Alberto Cavallari

Alberto Cavallari est né le 1er septembre 1927 dans la province de Plaisance (Italie), il participa en Emilie-Romagne à la Résistance armée en 1944-45 avec le groupe Justice et Liberté, de tendance laïque et social-démocrate. Dès la Libération, il devint rédacteur à l'organe de ce mouvement, Italia libera, édition de Milan faite par d'anciens émigrés en France. Simultanément, il participa de toutes les grandes aventures intellectuelles milanaises, notamment auprès d'Elio Vittorini. De 1954 à 1969, envoyé spécial du Corriere della Sera, il s'attacha principalement à rendre compte de l'évolution des pays communistes. Une série sur « Le Vatican qui change », en 1965, fut fameuse par l'interview que lui donna Paul VI, la première accordée par un pape.

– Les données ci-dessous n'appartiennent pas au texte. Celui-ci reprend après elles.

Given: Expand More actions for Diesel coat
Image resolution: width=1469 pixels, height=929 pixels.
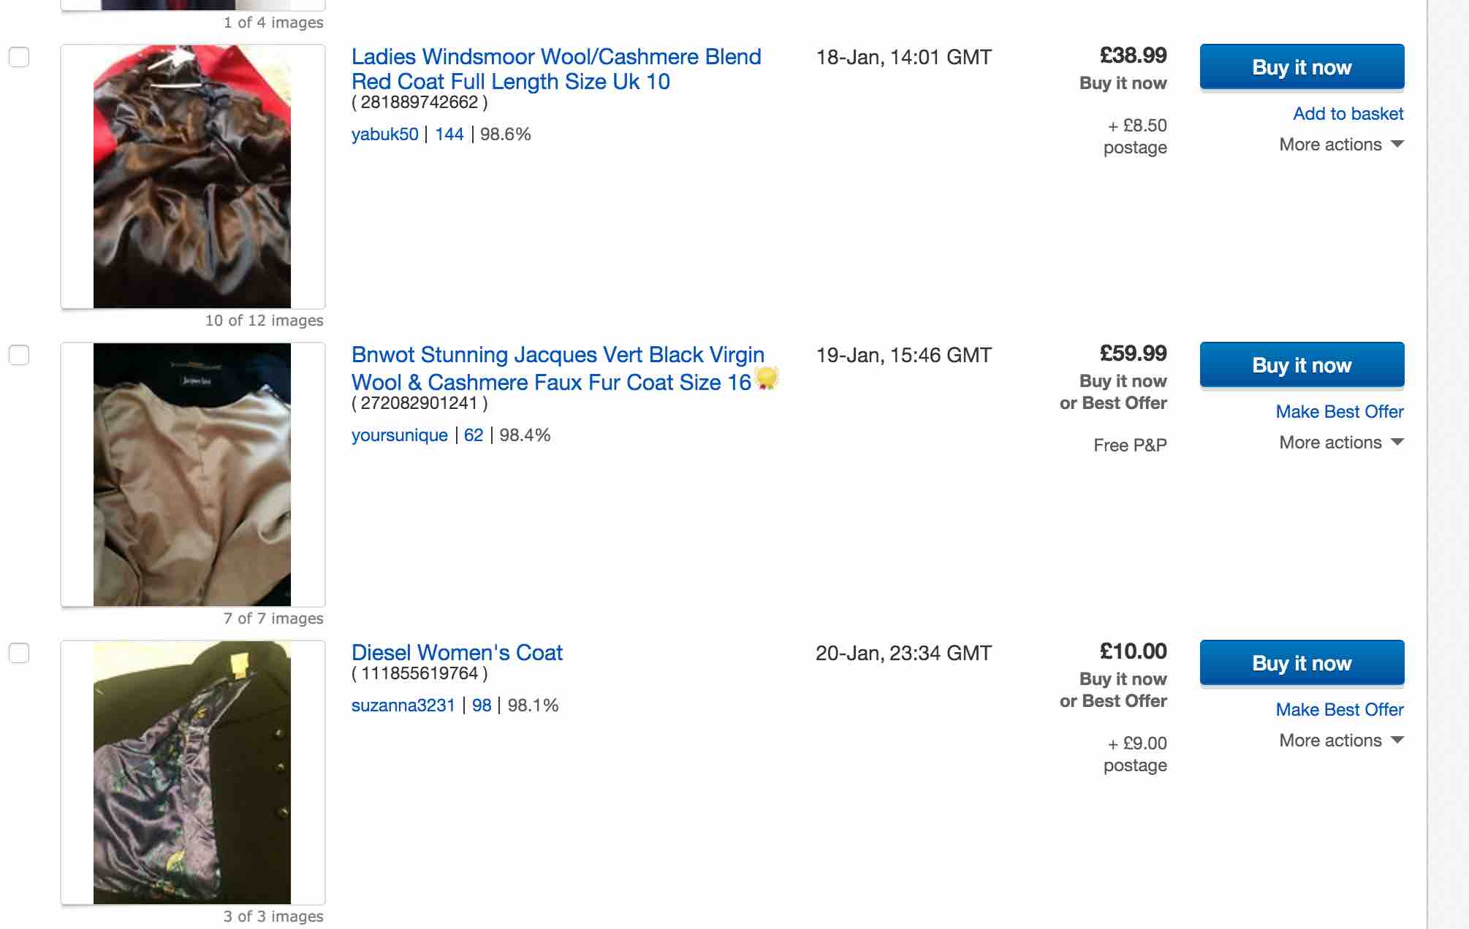Looking at the screenshot, I should point(1341,741).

Après trois ans à Venise comme directeur du Gazettino, Alberto Cavallari passa huit ans à Paris comme correspondant de La Stampa avant d'accepter, en 1981, la charge de directeur du Corriere della Sera. A partir de 1984, il fut l'un des éditorialistes de La Repubblica. Homme d'un caractère intransigeant et d'une très vaste culture, il joua un rôle très important dans la vie politique italienne. Détestant les clientélismes, les anciens comme les plus récents, il s'imposa par cette rigueur même, avant peut-être d'être lui-même brisé. Elle le fit appeler comme sauveteur d'un Corriere della Sera dont le directeur et le propriétaire étaient emportés dans les boues de la loge P2 et du krach du Banco Ambrosiano. Il ramena le premier journal italien au cœur de la bataille politique, au prix d'une lutte quotidienne contre les agissements du président du conseil socialiste, Bettino Craxi, qui n'hésita pas à le faire traduire en justice. Condamné, Alberto Cavallari trouva la solidarité de toute la presse italienne. Les conditions de la chute de Craxi lui donnèrent raison. Il est décédé le 20 juillet 1998 d'une crise cardiaque.